No processo de estabelecimento da França Antártica no
Rio de Janeiro desde as primeiras incursões em 1554, ele que nascido em família
tradicional católica, bandeou-se para o lado protestante, sem nunca ter
experimentado a conversão, na verdade era um oportunista que queria somente
estar sob o financiamento e proteção da ala protestante francesa, para tocar os
seus empreendimentos interesseiros.
Usando o texto do capítulo I do meu livro, História da
Igreja Presbiteriana do Maranhão, reproduzo abaixo, algumas dessas
considerações sobre o episódio que revelou quem realmente era Villegaignon.
A França Antarctica
As
tentativas de colonização protestante no Brasil começaram 5º anos depois do
descobrimento.

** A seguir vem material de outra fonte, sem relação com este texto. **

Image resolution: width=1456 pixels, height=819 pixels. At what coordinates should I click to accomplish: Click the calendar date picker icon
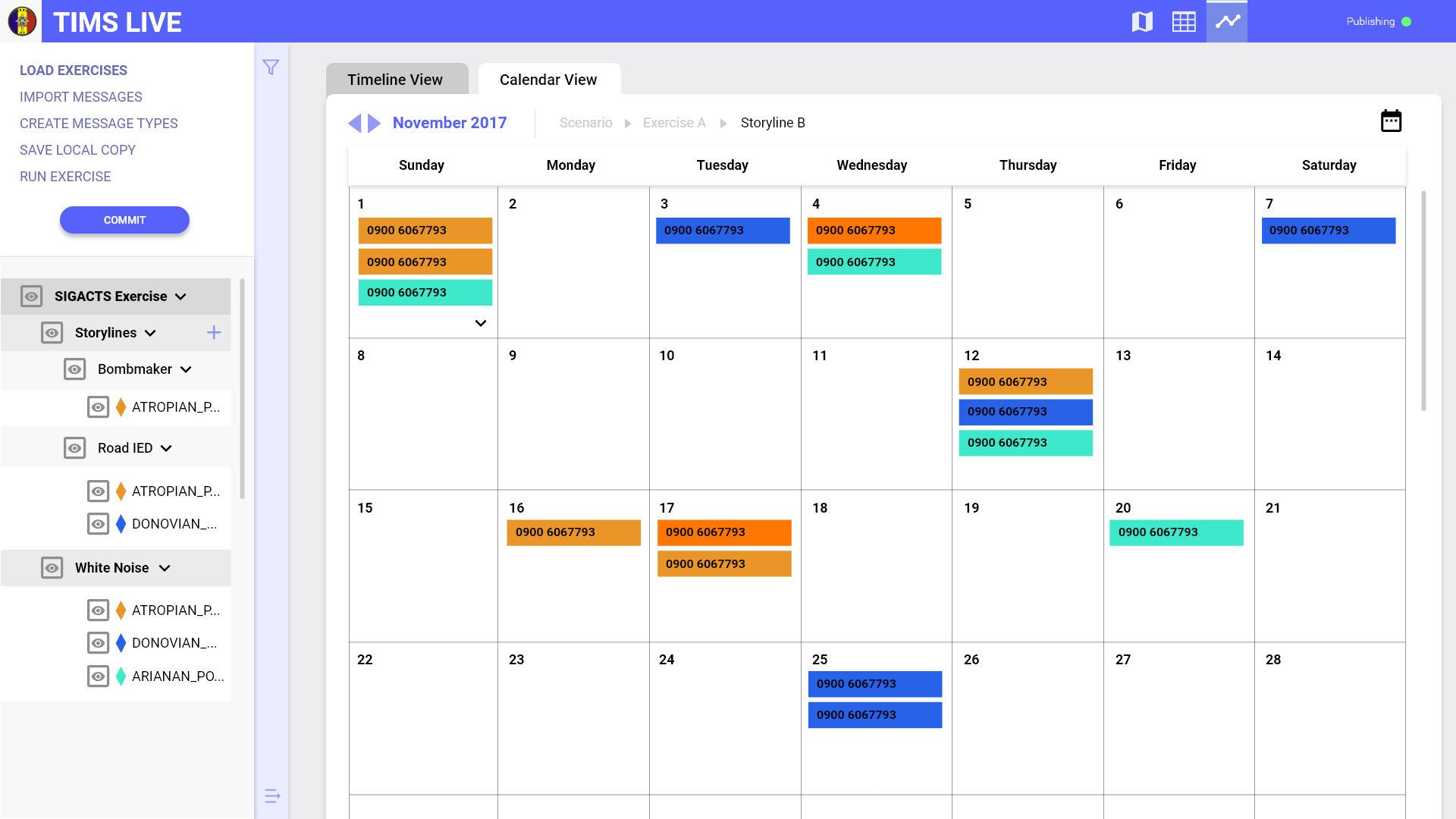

Em seguida a esse momento do descobrimento do Brasil, Portugal
não se interessou logo pela ocupação do território, estabelecendo uma colônia,
o que ocasionou o interesse das outras nações. Algumas nações europeias
aproveitaram a oportunidade para tentar colonizar a nova terra recém-descoberta
e explorar as suas riquezas. Uma das nações que tiveram essa iniciativa foi a
França que no início do século XVI ainda mantinha conflitos com os germânicos e
a preocupação era também com o surgimento do protestantismo, nesse tempo a
França era governada por Carlos V.
O controle da costa brasileira era ainda muito
limitado, preocupados coma situação, Portugal enviou para o Brasil o primeiro
governador-geral, Tomé de Sousa, que estabeleceu a primeira capital da colônia,
Salvador na Bahia. O ano da chegado de Tomé de Sousa foi 1549.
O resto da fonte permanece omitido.